= Nothing Without Women =

Feminist organization in the DR of the Congo

Nothing Without Women (Rien sans les Femmes) is a feminist organization established in the Democratic Republic of the Congo in 2015.

Nothing Without Women was formed in March 2015 as a coalition of international NGOs and local women's groups in eastern Democratic Republic of the Congo. The group had two aims: to ensure that the Parity Act was passed into law, and to revise electoral law to ensure that women candidates must be included on all electoral lists. The group collected over 200,000 signatures. It organized marches in Bukavu and Uvira in South Kivu, and Goma in North Kivu. Over 6,000 people joined the march in Bukavu. As a result, the Parity Act was successfully passed in August 2015.

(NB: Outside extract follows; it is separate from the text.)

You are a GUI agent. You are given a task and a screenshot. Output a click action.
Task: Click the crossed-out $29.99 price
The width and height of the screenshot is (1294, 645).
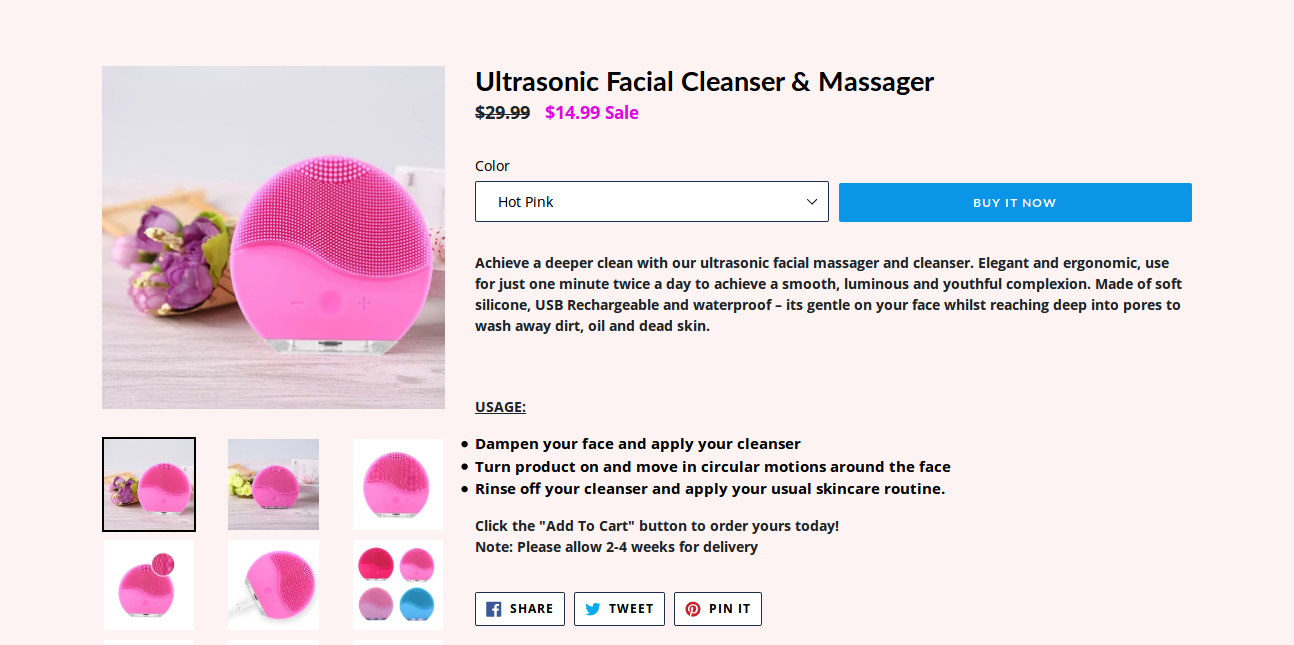[503, 112]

By 2017 Nothing Without Women had grown to incorporate over 160 women's rights organisations from across the country. Group campaigns were easily recognizable by their use of vividly coloured patterned cloth, worn as headscarves, dresses, skirts or bags.

In August 2018 the group's spokesperson Solange Lwashiga Furaha expressed concern that only 12% of candidates for the 2018 general election were women:

The fact that there is less than 15 per cent of women is a significant issue. Most of society in DRC are still reticent about women being able to vote. There is lack of resources within the electoral campaigns, there is lack of resources to encourage voters to go out and vote for women, and there are also problems surrounding the voting machines.